Minnesota Tour Stop Big Success
SHAKOPEE, Minn. – Bill Reinhardt’s Cyclone roots are deep. He saw his first Iowa State football game in 1944, his first year on campus as a V-12 man in the U.S. Navy. After the Navy, he finished school at Iowa State in 1948 with a degree in civil engineering. Reinhardt and his fellow fans who braved the stormy weather to attend the Iowa State athletics Tailgate Tour stop Thursday at Cantebury Park, enjoyed the first such event outside the state of Iowa Thursday.
Reinhardt was one of thousands of recruits who were assigned to attend Iowa State as engineering students during World War II. He actually marched at halftime of Cyclone football games at Clyde Williams Field.
“I was the drum major for the Navy Band,” Reinhardt said. “We would practice separately from the civilian band before rehearsing together the day before the football games.”

▶ [DATASET ENTRIES]:
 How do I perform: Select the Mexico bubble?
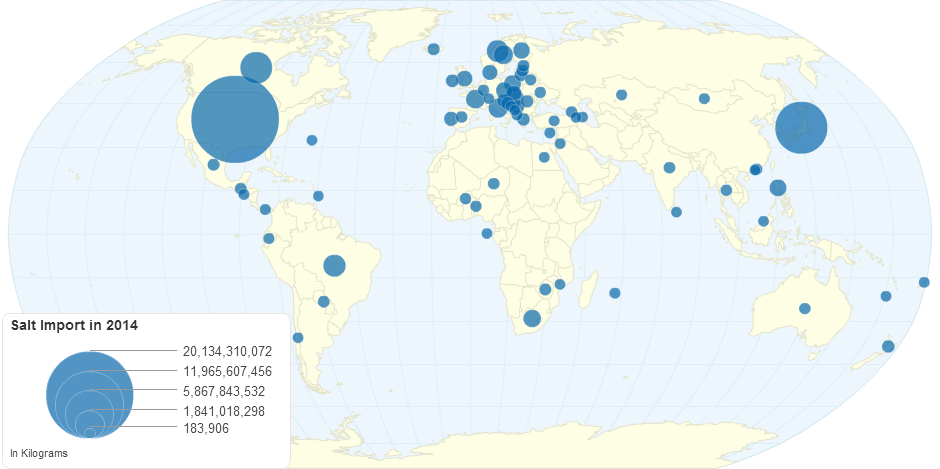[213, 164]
...
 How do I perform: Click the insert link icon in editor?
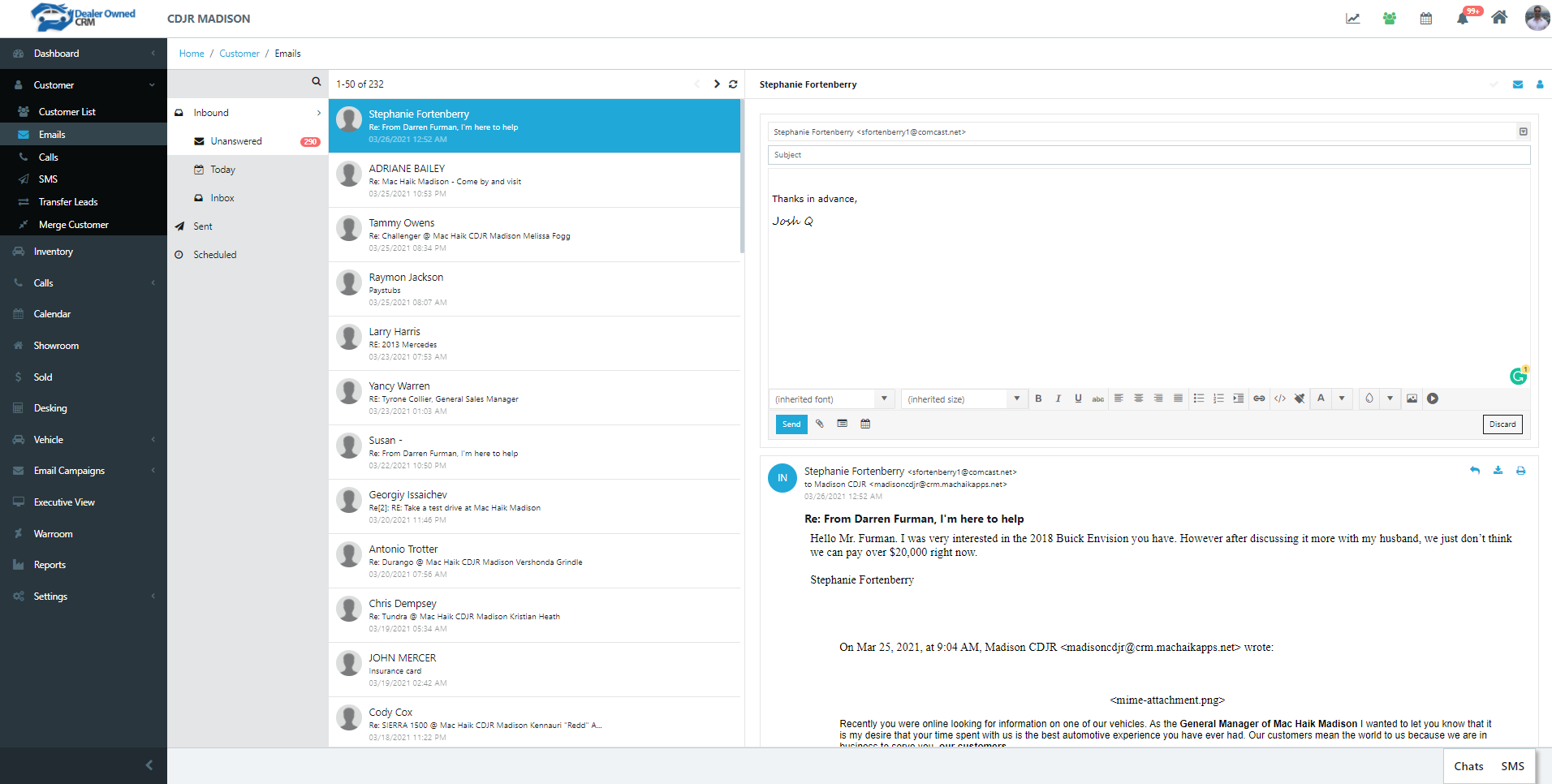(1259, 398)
...
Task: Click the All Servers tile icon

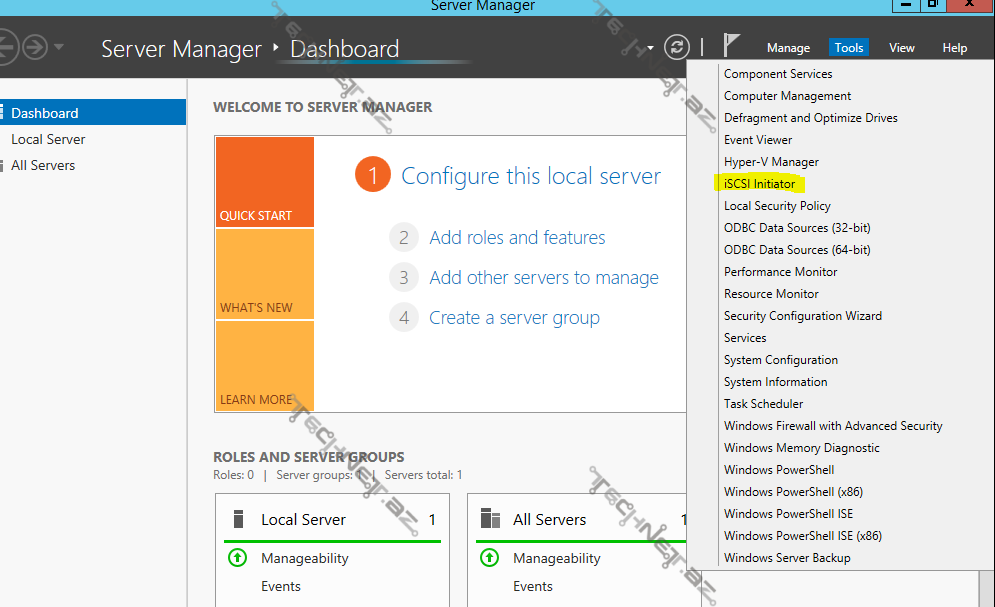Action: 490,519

▶ [WORK INSTRUCTIONS]: Quote the stretch of the Minnesota tour stop article from "Minnesota Tour Stop" through "Clyde Williams Field.".

▶ [THE COMPLETED TASK]:
Minnesota Tour Stop Big Success
SHAKOPEE, Minn. – Bill Reinhardt’s Cyclone roots are deep. He saw his first Iowa State football game in 1944, his first year on campus as a V-12 man in the U.S. Navy. After the Navy, he finished school at Iowa State in 1948 with a degree in civil engineering. Reinhardt and his fellow fans who braved the stormy weather to attend the Iowa State athletics Tailgate Tour stop Thursday at Cantebury Park, enjoyed the first such event outside the state of Iowa Thursday.
Reinhardt was one of thousands of recruits who were assigned to attend Iowa State as engineering students during World War II. He actually marched at halftime of Cyclone football games at Clyde Williams Field.